Task details — The data below must be repeated exactly. Leave nothing out.

Start of Source information

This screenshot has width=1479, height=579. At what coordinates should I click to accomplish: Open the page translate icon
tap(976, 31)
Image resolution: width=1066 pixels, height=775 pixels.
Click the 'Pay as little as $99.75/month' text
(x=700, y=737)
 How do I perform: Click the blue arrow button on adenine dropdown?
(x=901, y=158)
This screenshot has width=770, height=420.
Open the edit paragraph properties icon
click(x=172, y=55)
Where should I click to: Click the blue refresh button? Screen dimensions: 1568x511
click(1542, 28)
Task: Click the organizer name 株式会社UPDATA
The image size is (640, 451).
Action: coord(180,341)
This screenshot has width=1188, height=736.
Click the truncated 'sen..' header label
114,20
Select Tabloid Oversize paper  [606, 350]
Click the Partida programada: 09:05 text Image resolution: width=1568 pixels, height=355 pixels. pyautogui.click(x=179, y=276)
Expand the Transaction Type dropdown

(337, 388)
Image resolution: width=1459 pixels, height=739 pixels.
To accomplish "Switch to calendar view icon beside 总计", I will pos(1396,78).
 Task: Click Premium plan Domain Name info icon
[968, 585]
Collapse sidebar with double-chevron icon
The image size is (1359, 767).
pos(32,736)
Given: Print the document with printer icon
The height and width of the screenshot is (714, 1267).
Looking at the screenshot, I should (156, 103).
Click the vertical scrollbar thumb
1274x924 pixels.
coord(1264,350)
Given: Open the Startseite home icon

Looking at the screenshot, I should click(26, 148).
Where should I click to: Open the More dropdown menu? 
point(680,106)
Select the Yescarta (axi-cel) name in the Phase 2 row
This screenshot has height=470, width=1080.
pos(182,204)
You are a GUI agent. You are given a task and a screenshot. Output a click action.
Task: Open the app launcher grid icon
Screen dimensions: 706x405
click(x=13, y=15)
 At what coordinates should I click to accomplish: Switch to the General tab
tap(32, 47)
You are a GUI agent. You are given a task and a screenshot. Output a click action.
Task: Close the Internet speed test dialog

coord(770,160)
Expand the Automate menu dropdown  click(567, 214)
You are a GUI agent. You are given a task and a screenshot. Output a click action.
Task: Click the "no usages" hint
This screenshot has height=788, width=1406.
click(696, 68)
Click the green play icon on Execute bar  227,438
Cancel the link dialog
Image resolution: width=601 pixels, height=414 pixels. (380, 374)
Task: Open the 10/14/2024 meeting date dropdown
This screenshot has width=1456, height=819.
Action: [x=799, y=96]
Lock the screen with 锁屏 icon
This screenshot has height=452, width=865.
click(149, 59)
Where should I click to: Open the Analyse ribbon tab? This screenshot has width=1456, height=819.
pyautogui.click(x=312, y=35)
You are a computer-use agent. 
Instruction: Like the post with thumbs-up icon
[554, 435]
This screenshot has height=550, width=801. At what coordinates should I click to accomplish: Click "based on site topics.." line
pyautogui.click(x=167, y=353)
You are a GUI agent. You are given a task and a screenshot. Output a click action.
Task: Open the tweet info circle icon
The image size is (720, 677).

End of Source information

Response to this exercise —
This screenshot has width=1479, height=579. At what coordinates should I click to accomplish: Open the page translate icon
tap(976, 31)
Image resolution: width=1066 pixels, height=775 pixels.
Click the 'Pay as little as $99.75/month' text
(x=700, y=737)
 How do I perform: Click the blue arrow button on adenine dropdown?
(x=901, y=158)
This screenshot has width=770, height=420.
Open the edit paragraph properties icon
click(x=172, y=55)
Where should I click to: Click the blue refresh button? Screen dimensions: 1568x511
click(1542, 28)
Task: Click the organizer name 株式会社UPDATA
The image size is (640, 451).
Action: coord(180,341)
This screenshot has width=1188, height=736.
Click the truncated 'sen..' header label
114,20
Select Tabloid Oversize paper  [606, 350]
Click the Partida programada: 09:05 text Image resolution: width=1568 pixels, height=355 pixels. pyautogui.click(x=179, y=276)
Expand the Transaction Type dropdown

(337, 388)
Image resolution: width=1459 pixels, height=739 pixels.
To accomplish "Switch to calendar view icon beside 总计", I will pos(1396,78).
 Task: Click Premium plan Domain Name info icon
[968, 585]
Collapse sidebar with double-chevron icon
The image size is (1359, 767).
pos(32,736)
Given: Print the document with printer icon
The height and width of the screenshot is (714, 1267).
Looking at the screenshot, I should (156, 103).
Click the vertical scrollbar thumb
1274x924 pixels.
coord(1264,350)
Given: Open the Startseite home icon

Looking at the screenshot, I should click(26, 148).
Where should I click to: Open the More dropdown menu? 
point(680,106)
Select the Yescarta (axi-cel) name in the Phase 2 row
This screenshot has height=470, width=1080.
pos(182,204)
You are a GUI agent. You are given a task and a screenshot. Output a click action.
Task: Open the app launcher grid icon
Screen dimensions: 706x405
click(x=13, y=15)
 At what coordinates should I click to accomplish: Switch to the General tab
tap(32, 47)
You are a GUI agent. You are given a task and a screenshot. Output a click action.
Task: Close the Internet speed test dialog

coord(770,160)
Expand the Automate menu dropdown  click(567, 214)
You are a GUI agent. You are given a task and a screenshot. Output a click action.
Task: Click the "no usages" hint
This screenshot has height=788, width=1406.
click(696, 68)
Click the green play icon on Execute bar  227,438
Cancel the link dialog
Image resolution: width=601 pixels, height=414 pixels. (380, 374)
Task: Open the 10/14/2024 meeting date dropdown
This screenshot has width=1456, height=819.
Action: [x=799, y=96]
Lock the screen with 锁屏 icon
This screenshot has height=452, width=865.
click(149, 59)
Where should I click to: Open the Analyse ribbon tab? This screenshot has width=1456, height=819.
pyautogui.click(x=312, y=35)
You are a computer-use agent. 
Instruction: Like the post with thumbs-up icon
[554, 435]
This screenshot has height=550, width=801. At what coordinates should I click to accomplish: Click "based on site topics.." line
pyautogui.click(x=167, y=353)
You are a GUI agent. You are given a task and a screenshot. Output a click action.
Task: Open the tweet info circle icon
The image size is (720, 677).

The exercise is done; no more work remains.